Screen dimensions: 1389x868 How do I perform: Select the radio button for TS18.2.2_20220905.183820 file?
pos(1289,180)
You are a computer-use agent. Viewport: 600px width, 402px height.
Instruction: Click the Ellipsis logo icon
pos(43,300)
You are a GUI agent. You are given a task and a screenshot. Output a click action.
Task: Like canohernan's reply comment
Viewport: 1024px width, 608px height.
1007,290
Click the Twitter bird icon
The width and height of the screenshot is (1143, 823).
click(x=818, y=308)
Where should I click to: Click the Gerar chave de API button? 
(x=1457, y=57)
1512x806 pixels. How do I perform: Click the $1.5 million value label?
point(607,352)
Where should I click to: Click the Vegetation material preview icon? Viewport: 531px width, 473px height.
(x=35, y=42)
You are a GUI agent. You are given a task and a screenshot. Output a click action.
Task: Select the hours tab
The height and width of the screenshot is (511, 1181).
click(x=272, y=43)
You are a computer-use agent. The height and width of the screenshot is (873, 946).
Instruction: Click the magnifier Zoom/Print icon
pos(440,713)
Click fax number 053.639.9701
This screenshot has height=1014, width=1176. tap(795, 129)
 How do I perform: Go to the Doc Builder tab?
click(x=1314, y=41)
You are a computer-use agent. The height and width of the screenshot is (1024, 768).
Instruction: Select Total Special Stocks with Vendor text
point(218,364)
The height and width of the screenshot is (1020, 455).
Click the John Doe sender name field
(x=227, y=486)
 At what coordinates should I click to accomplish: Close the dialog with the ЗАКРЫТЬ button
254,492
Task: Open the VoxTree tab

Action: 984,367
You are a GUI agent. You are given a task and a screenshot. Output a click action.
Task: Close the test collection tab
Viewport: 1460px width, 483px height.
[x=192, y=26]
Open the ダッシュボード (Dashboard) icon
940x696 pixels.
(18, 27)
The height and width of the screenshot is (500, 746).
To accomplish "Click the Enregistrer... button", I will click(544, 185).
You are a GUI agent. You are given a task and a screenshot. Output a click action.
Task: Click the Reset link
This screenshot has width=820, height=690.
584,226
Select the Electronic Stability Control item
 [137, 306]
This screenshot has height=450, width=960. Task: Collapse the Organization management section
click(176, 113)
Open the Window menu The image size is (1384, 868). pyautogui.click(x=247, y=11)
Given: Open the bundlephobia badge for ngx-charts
++++++
EXERCISE OBJECTIVE
Transcribe, exactly and without additions, the lines of the records above, beginning with the line that contains "Viewport: 1024px width, 608px height." and ending with the line that contains "Task: Select the hours tab", both included.

OUTPUT OF THE TASK
Viewport: 1024px width, 608px height.
1007,290
Click the Twitter bird icon
The width and height of the screenshot is (1143, 823).
click(x=818, y=308)
Where should I click to: Click the Gerar chave de API button? 
(x=1457, y=57)
1512x806 pixels. How do I perform: Click the $1.5 million value label?
point(607,352)
Where should I click to: Click the Vegetation material preview icon? Viewport: 531px width, 473px height.
(x=35, y=42)
You are a GUI agent. You are given a task and a screenshot. Output a click action.
Task: Select the hours tab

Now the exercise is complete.